0
votes

Here is my code that connects to hadoop machine and perform set of validation and write on another directory.

      public class Main{

            public static void main(String...strings){

        System.setProperty("HADOOP_USER_NAME", "root");
        String in1 = "hdfs://myserver/user/root/adnan/inputfile.txt";
        String out = "hdfs://myserver/user/root/cascading/temp2";

        Properties properties = new Properties();
        AppProps.setApplicationJarClass(properties, Main.class);
        HadoopFlowConnector flowConnector = new HadoopFlowConnector(properties);

        Tap inTap = new Hfs(new TextDelimited(true, ","), in1);
        Tap outTap = new Hfs(new TextDelimited(true, ","), out);

        Pipe inPipe = new Pipe("in1");  

        Each removeErrors = new Each(inPipe, Fields.ALL, new BigFilter());
        GroupBy group = new GroupBy(removeErrors, getGroupByFields(fieldCols));
        Every mergeGroup = new Every(group, Fields.ALL, new MergeGroupAggregator(fieldCols), Fields.RESULTS);

        FlowDef flowDef = FlowDef.flowDef()
                .addSource(inPipe, inTap)
                .addTailSink(mergeGroup, outTap);

        flowConnector.connect(flowDef).complete();

}

My job is getting submitted to hadoop machine. I can check this on job tracker. but job is getting failed and I am getting exception below.

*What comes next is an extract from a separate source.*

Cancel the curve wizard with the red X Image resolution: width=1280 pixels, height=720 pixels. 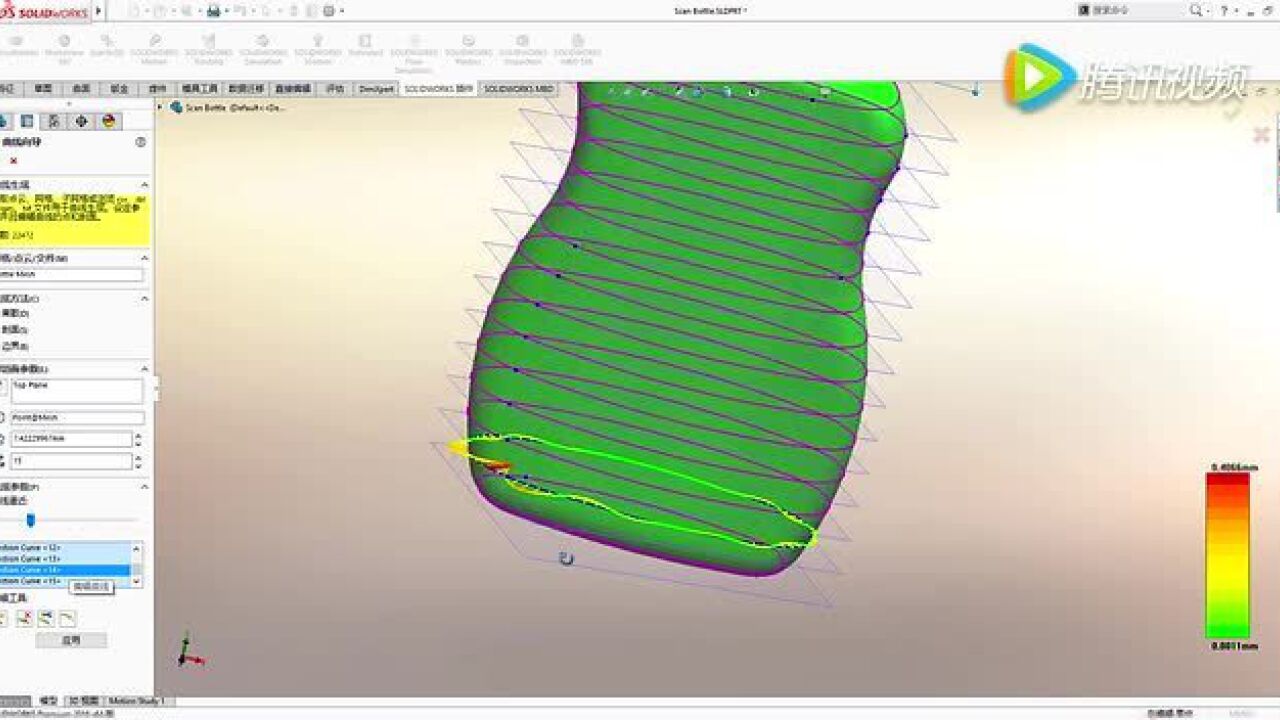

cascading.tap.hadoop.io.MultiInputSplit not found at org.apache.hadoop.mapred.MapTask.getSplitDetails(MapTask.java:348) at org.apache.hadoop.mapred.MapTask.runOldMapper(MapTask.java:389) at org.apache.hadoop.mapred.MapTask.run(MapTask.java:333) at org.apache.hadoop.mapred.Child$4.run(Child.java:268) at java.security.AccessController.doPrivileged(Native Method) at javax.security.auth.Subject.doAs(Subject.java:415) at org.apache.hadoop.security.UserGroupInformation.doAs(UserGroupInformation.java:1408) at org.apache.hadoop.mapred.Child.main(Child.java:262) Caused by: java.lang.ClassNotFoundException: Class cascading.tap.hadoop.io.MultiInputSplit not found at org.apache.hadoop.conf.Configuration.getClassByName(Configuration.java:1493) at org.apache.hadoop.mapred.MapTask.getSplitDetails(MapTask.java:346) ... 7 more

java.lang.ClassNotFoundException: Class cascading.tap.hadoop.io.MultiInputSplit not found at org.apache.hadoop.conf.Configuration.getClassByName(Configuration.java:1493)

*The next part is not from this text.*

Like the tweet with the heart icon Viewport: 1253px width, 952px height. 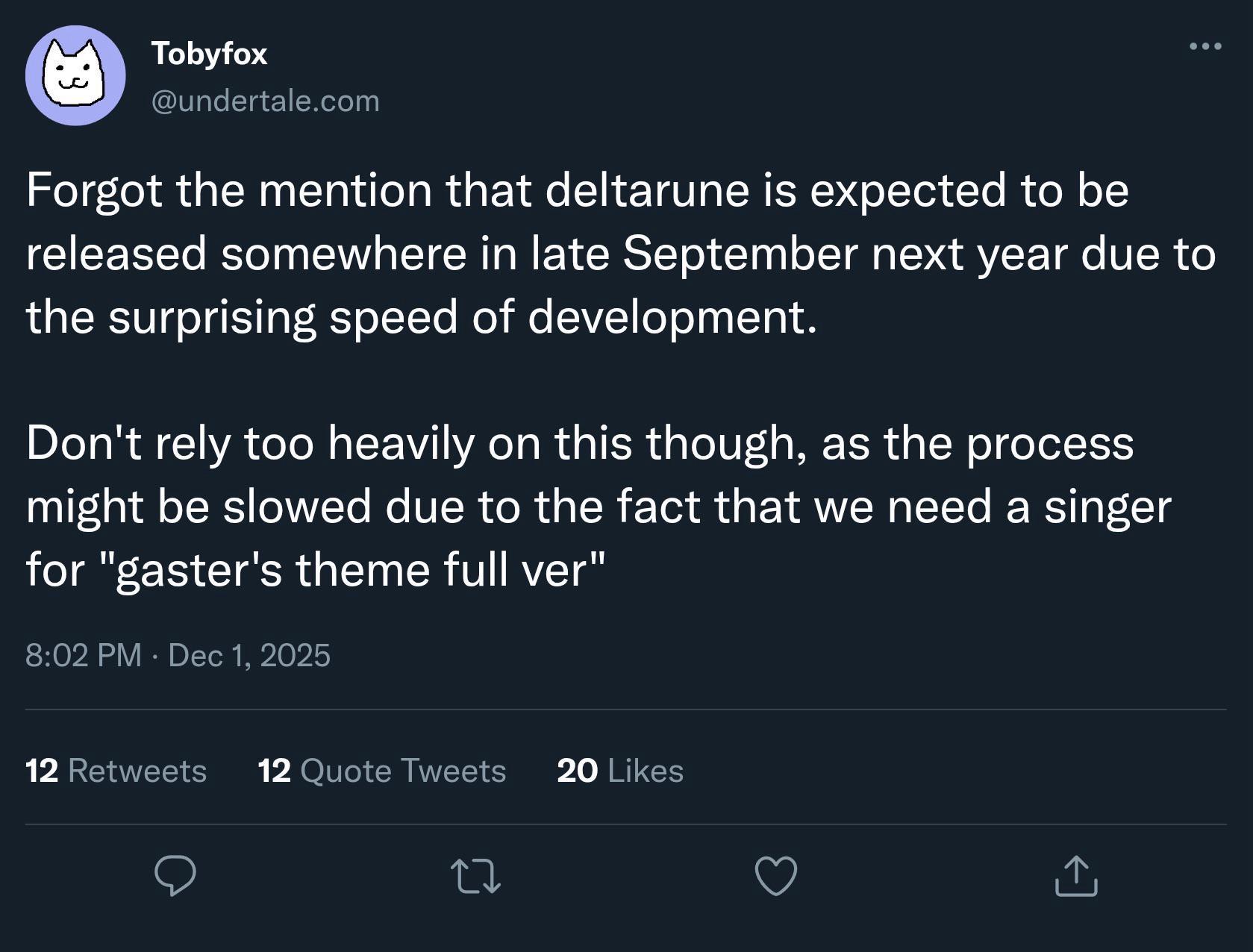point(776,876)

Note that : 1. I am running this from my windows machine and hadoop is setup on different box. 2. I am using cloudera distribution for hadoop which is CDH 4.

2
@pacoid could you please have a look?Mohammad Adnan
got the issue. CDH 4.2 has issue with cascading 2.1. So changed to CDH 4.1 and it worked for me.Mohammad Adnan

2 Answers

0
votes

Your Properties file is empty so it may be that your configuration for this job is off on the cluster. You must provide the configuration that you are using to HadoopFlowController. The information contained in your Hadoop Configuration files found when you call new Configuration belongs within your Properties object -things like fs.default.name=file://// etc. I imagine this is even more so the case when you are running a Cascading job across the "wire".

0
votes

got the issue. CDH 4.2 has issue with cascading 2.1. So changed to CDH 4.1 and it worked for me.